Does this mean that events that do not meet these criteria cannot produce posttraumatic reactions? Absolutely not. People have a wide variety of reactions, both to events that meet the criterion for what we might consider to be the “Big T” Traumas that meet the definition above, and to events that do not meet this definition – those things that I like to call “small t” traumas. However, for a person to be diagnosed with PTSD, the event to which they were exposed must meet this description.
It is important to realize, too, that PTSD is not the only psychological injury that can arise from trauma (whether Big T or small t). Mood disorders, anxiety disorders, adjustment disorders, substance use disorders, and even psychotic disorders can arise as a consequence of events. Where there is a diagnosable condition and significant impairment, which arose as a consequence of an event, we would consider this to be a psychological injury—and PTSD is only one example of such an injury.
Consider, for example, a reaction to the break up of a relationship. Maybe this breakup came suddenly, with no warning. You might respond with numerous reactions to that event, including disruption in sleep, withdrawal, depressed mood, irritability, and anxiety. I do not think anyone could blame you for describing it as a “traumatic” event in your life if, say, you came home to find your partner in bed with your best friend. However, this event would not meet the definition for PTSD. A more likely diagnosis would be an Adjustment Disorder, a reaction to an identifiable stressor which includes one or both of:
· a level of distress which is out of proportion to the severity of the stressor, or
· significant impairment in social, occupational, or other areas of functioning.
Without question, some of the criteria for diagnosing a Big T Trauma involves the use of judgement (for example, what constitutes a “serious” injury?), and lines that may be considered to be somewhat arbitrary: Repeated exposure to traumatic material can produce PTSD. Repeated exposure to traumatic material through electronic media cannot produce PTSD. Repeated exposure to traumatic material through electronic media which is part of a person’s work can produce PTSD.
One gets the impression that some of the lines that get drawn here are based not so much on what we know about people’s clinical reactions to traumatic material as on a concern for how the diagnosis of PTSD can have an impact on extraneous concerns such as employment law and compensation for injuries.

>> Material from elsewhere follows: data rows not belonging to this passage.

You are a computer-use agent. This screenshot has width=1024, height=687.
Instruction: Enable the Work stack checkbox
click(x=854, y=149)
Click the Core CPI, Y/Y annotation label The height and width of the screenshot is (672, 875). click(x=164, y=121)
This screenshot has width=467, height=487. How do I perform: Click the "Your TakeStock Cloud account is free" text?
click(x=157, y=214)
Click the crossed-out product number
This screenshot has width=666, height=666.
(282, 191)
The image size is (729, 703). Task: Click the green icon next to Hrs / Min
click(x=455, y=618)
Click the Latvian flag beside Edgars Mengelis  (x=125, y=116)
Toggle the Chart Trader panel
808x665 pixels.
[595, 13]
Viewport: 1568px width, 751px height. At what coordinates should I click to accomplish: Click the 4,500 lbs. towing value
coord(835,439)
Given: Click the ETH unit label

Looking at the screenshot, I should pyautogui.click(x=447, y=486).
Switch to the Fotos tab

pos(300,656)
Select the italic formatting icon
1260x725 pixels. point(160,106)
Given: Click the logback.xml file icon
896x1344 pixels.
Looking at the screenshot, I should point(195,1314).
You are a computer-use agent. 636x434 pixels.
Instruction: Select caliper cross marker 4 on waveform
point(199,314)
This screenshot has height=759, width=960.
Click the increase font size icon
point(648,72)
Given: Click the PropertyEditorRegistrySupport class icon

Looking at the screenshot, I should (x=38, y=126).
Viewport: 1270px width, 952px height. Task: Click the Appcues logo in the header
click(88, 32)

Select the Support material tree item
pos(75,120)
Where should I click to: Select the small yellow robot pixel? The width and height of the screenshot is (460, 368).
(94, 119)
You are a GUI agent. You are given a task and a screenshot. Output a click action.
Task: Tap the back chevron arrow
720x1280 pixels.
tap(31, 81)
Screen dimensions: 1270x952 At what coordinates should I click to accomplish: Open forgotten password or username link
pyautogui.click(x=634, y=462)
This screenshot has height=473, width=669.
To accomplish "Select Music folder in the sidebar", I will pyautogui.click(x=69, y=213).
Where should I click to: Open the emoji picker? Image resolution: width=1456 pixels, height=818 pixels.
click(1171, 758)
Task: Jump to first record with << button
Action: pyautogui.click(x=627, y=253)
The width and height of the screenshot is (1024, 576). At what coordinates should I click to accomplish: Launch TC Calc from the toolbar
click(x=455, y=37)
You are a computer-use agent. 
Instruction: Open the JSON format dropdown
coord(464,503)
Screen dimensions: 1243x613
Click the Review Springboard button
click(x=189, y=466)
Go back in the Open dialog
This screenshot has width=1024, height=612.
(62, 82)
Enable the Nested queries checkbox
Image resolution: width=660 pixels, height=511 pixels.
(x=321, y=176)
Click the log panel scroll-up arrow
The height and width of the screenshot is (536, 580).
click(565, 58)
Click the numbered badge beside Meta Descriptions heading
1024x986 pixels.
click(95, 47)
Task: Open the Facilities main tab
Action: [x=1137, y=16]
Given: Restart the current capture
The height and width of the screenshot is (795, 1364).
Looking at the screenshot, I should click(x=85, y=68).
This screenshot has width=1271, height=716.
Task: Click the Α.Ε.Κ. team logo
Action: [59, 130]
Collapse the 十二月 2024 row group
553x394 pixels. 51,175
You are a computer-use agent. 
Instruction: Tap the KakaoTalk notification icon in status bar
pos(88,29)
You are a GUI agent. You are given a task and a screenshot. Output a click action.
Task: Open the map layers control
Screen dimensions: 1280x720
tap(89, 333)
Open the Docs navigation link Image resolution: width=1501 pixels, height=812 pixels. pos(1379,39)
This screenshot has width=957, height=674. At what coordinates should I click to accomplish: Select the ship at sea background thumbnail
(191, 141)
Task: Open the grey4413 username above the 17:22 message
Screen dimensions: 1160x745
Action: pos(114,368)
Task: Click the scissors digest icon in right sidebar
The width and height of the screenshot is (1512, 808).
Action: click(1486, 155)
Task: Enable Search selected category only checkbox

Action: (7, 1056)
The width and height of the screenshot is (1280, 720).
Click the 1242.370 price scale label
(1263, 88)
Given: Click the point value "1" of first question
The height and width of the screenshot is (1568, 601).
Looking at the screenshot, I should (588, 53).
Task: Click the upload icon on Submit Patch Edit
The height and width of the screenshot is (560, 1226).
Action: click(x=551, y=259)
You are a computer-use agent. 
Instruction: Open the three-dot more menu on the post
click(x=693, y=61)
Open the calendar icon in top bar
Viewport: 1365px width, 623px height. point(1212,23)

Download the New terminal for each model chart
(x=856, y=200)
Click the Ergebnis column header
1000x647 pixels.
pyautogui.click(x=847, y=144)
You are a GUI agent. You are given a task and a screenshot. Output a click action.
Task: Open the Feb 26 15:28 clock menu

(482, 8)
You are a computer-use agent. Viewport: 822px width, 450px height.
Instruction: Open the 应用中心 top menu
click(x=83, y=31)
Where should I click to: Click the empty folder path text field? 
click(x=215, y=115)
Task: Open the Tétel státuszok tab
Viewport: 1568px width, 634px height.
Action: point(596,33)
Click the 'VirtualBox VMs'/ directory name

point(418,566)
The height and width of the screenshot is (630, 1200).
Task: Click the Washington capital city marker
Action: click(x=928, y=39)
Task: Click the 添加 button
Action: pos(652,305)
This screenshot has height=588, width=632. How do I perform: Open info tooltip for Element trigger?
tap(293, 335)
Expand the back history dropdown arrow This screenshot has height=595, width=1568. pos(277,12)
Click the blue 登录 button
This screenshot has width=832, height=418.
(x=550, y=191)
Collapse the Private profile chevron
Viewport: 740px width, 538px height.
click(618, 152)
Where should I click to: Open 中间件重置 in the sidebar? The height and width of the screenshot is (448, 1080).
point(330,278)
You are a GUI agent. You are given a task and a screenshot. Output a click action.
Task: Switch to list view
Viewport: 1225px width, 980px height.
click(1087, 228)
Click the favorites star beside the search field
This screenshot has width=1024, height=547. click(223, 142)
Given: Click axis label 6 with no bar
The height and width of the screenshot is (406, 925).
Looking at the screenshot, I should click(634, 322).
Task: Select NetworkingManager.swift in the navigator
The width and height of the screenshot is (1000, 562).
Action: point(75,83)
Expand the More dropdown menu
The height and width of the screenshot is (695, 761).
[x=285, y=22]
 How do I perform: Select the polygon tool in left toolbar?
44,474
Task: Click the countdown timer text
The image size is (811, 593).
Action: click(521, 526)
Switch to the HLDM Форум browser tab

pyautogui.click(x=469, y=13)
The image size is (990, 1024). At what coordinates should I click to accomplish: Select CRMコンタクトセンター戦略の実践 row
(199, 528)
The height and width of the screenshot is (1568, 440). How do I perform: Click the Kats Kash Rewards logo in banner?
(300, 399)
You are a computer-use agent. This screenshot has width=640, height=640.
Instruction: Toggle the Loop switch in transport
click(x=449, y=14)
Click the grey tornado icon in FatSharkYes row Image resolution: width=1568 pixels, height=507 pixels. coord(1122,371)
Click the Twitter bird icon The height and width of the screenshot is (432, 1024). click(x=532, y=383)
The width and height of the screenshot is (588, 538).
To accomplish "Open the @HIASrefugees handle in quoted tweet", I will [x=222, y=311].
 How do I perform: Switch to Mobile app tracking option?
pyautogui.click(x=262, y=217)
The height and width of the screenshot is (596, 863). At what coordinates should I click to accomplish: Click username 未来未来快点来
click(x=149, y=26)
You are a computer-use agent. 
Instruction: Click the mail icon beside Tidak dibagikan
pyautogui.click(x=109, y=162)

In fact, it’s often important that a trauma therapist be able to interact effectively with the legal system, as so often, psychological injuries end up before the courts or need to be adjudicated by some other third party. If you’re dealing with psychological trauma in the context of such a system, be sure your therapist is comfortable with writing reports, can defend the diagnosis, and will be able to provide convincing testimony in court.